Western vs. Traditional

The more western and modern the apartment, the higher the rent.  There isn’t much to say about this one.  No matter where you go in the world, you will pay for luxury.  In Shanghai, it is no different and considering that you’re a foreigner, you will be paying quite a bit extra for the comforts of home.

Things to Check Before Renting an Apartment in Shanghai

When hunting for an apartment in Shanghai, there are certain things to be vigilant about.  Some of these are simple things that you would normally keep an eye out for when searching for an apartment back home.  Some are a bit less obvious and you might miss them without proper inspection.

Bathroom and Plumbing

A bathroom is what makes or breaks an apartment in Shanghai.  Well, that’s how it was for us at least.  The reason for this is that many apartments don’t have western style bathrooms.  In many cases, the toilet and the washing machine are basically inside the shower.  The entire bathroom is a larger than normal shower.  Now, this isn’t the worst thing ever, but it can be quite inconvenient at times.

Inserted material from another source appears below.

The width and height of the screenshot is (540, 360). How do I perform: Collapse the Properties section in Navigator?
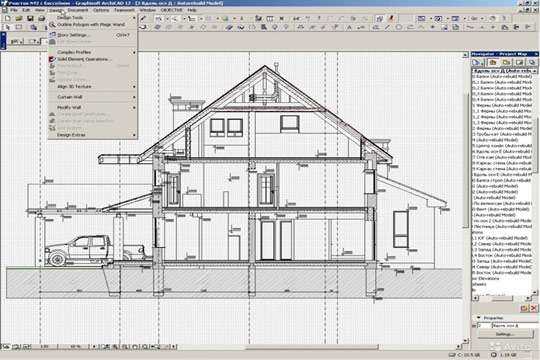[x=479, y=317]
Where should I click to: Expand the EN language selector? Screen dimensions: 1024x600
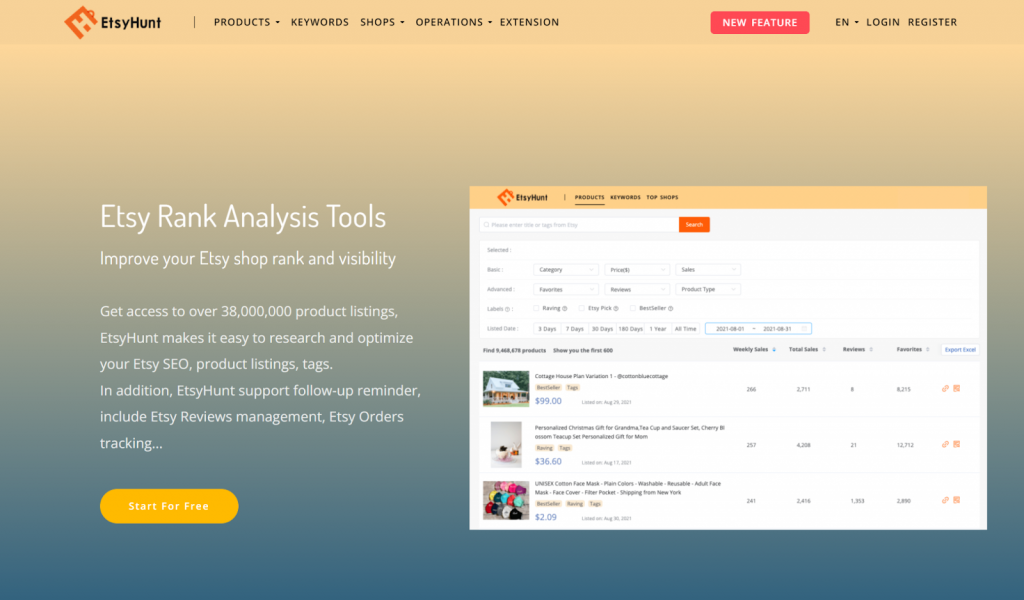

Another thing you have to pay close attention to in the bathroom is the plumbing.  To be honest, I’ve seen long drops in South Africa with better plumbing than some apartments in Shanghai.  Plumbing is neglected to a great degree in many apartments because it’s something that is below the surface.  Even in expensive, newly renovated apartments, you see some really messy work in terms of plumbing.  So, make sure you thoroughly check the plumbing of an apartment before making your mark on paper.

If you’re not sure what to look for in terms of plumbing, here are some tips;

  • Check to see that everything has been sealed properly.  Under the sink, in the shower and under and around the toilet.  Sealing around the toilet is especially important, because if not properly sealed you’ll have an awkward smell hanging around, at best, and a floor full of sh** in the worst case scenario.
  • Take some toilet paper with you and test the flushing of the toilet.
  • Test all the taps.  Hot and cold, sink and shower.

Be sure to check the apartment thoroughly for moulds.  Moulds can be extremely harmful and are known to cause serious lung related illnesses.  If possible, try to avoid apartments with mould.

Bugs (Especially Cockroaches)

Yes indeed, Shanghai’s subtropical climate is ideal for these adorable creatures.  So, before you just sign away your privacy, check all the nooks and crannies for these hospitable roommates.  If you do find an infestation, either move on or demand the landlord fumigate the apartment before you sign any contract.

Air Conditioning

Make sure the air conditioning unit is working properly.  Summer in Shanghai can be pretty brutal, especially if you aren’t used to the heat and humidity.


As an expat in China, you have to pay taxes to the Chinese government.  In order to lighten the tax burden on foreigners, the government has put in place a system that breaks up expat salaries into a base salary and an assortment of allowances.  You are taxed on your base salary only, which means that all the allowances are considered non-taxable income.

Your salary will most likely include a housing allowance and this is why you’ll need a fapiao.  The word “fapiao” translates to “invoice”.  It is basically a slip of paper that states how much rent you pay each month, very much like a receipt.  The only difference is that it is an official government document that exempts you from paying income tax on the part of your income you spend on rent.  The only downside is that you (or your landlord) have to pay to acquire it from the local tax department.

Before you sign the contract, ask both your agent and the landlord about fapiaos.  Inquire whether or not your fapiao will be included in the rent.  Also, find out if the landlord is familiar with the fapiao process.

Last Reminder:  After signing your lease contract and moving into your new apartment, remember to register at the local police station as soon as possible.  Both your employer and your agent should be able to assist you with this procedure.